Job Title & Compensation
Lead Data Analyst – Commodities & Energy Trading (Front Office) – London, Hybrid – up to £115k + Bonus.
Responsibilities
- Innovative Model Development: Lead the creation and enhancement of PLEXOS energy market models, integrating industry best practices and staying ahead of evolving modeling techniques to maintain a competitive edge.
- Collaborative Calibration and Forecasting: Work closely with the data team to calibrate datasets and integrate forecast data for high‑quality PLEXOS model outputs; collaborate with the technical team to incorporate additional data sources, improving model accuracy.
- Cross‑Team Coordination: Drive initiatives across the Indian Data Centre, technical, and product teams, ensuring effective collaboration to improve data quality and refine modeling methodologies.
- Analytical Reporting: Produce insightful reports that translate complex modeling results into actionable insights, supporting informed decision‑making.
- Comprehensive Market Analysis: Conduct detailed reviews of energy markets, gathering and curating data to shape energy models for in-depth analysis.
- Analytical Proficiency: Strong ability to analyze complex models and identify patterns within intricate data.
- Proactive Problem Solving: Anticipate challenges and address them efficiently with a proactive approach.
- Excel Mastery: Advanced proficiency in Excel for data analysis and manipulation (programming skills not required).
- Database Expertise: Knowledge of database management for seamless integration of diverse datasets.
- Energy Market Forecasting: Expertise in forecasting and modeling energy markets with a deep understanding of market dynamics.
- Multilingual Advantage: European language skills are a plus for effective communication within a diverse team.
- PLEXOS Modeling Experience: Proven experience with PLEXOS or similar modeling tools, showcasing deep expertise in simulation and production cost modeling.
- Meticulous Attention to Detail: Strong focus on accuracy and precision in modeling outcomes and reporting.

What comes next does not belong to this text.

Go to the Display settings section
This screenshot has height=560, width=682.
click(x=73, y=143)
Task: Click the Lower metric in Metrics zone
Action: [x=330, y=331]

- Strong Communication Skills: Ability to simplify and communicate complex modeling results clearly and concisely.
- Adaptability to Client Needs: Flexible in adapting to evolving client requirements, delivering solutions that meet their needs effectively.
Qualifications
- Hold a Master’s Degree in Economics, Engineering, Mathematics, or Mathematical Science.
- Have experience in an analytical role, highlighting a proven track‑record of applying analytical skills to solve complex problems and generate valuable insights.
- Possess experience in electricity, gas, or fuels market analysis and/or forecasting, showcasing a nuanced understanding of market dynamics and the ability to predict future trends.
- Demonstrate a background in consulting or a client‑facing role, indicating an ability to engage with clients, understand their needs, and deliver solutions that align with their strategic objectives.
Company Overview
Energy Exemplar, founded in 1999 in Adelaide, Australia, is an award‑winning software portfolio encompassing the modelling and simulation platform PLEXOS, Aurora, and Adapt2. Trusted by innovative organisations worldwide, Energy Exemplar empowers stakeholders across the entire energy value chain to revolutionise the energy ecosystem and collaboratively plan for a sustainable future with unprecedented clarity, speed and innovation.
Awards & Recognition
- SaaS Company of the Year (2025) – Global Business Tech Awards.
- Environmental Impact Award (2025) – E+E Leaders Awards.
- IPPAI Power Awards (2025) – Winners.
- Platts Global Energy Awards (2024) – Finalist (Grid Edge).
- Reuters Global Energy Transition Awards (2024) – Finalist (Technologies of Change).
- ICON Awards – Top 50 Marketing Team (2024).
About the Position
The EMEA Data Team at Energy Exemplar focuses on developing comprehensive short‑ and long‑term energy market modelling datasets for European markets. This role involves detailed review of electricity markets, gathering and curating data into PLEXOS‑based models for analysis and forecasting. It requires close collaboration with global technical teams to calibrate, tune and enhance data quality and modelling methodologies, and a strong understanding of hydrogen and/or gas markets is highly beneficial.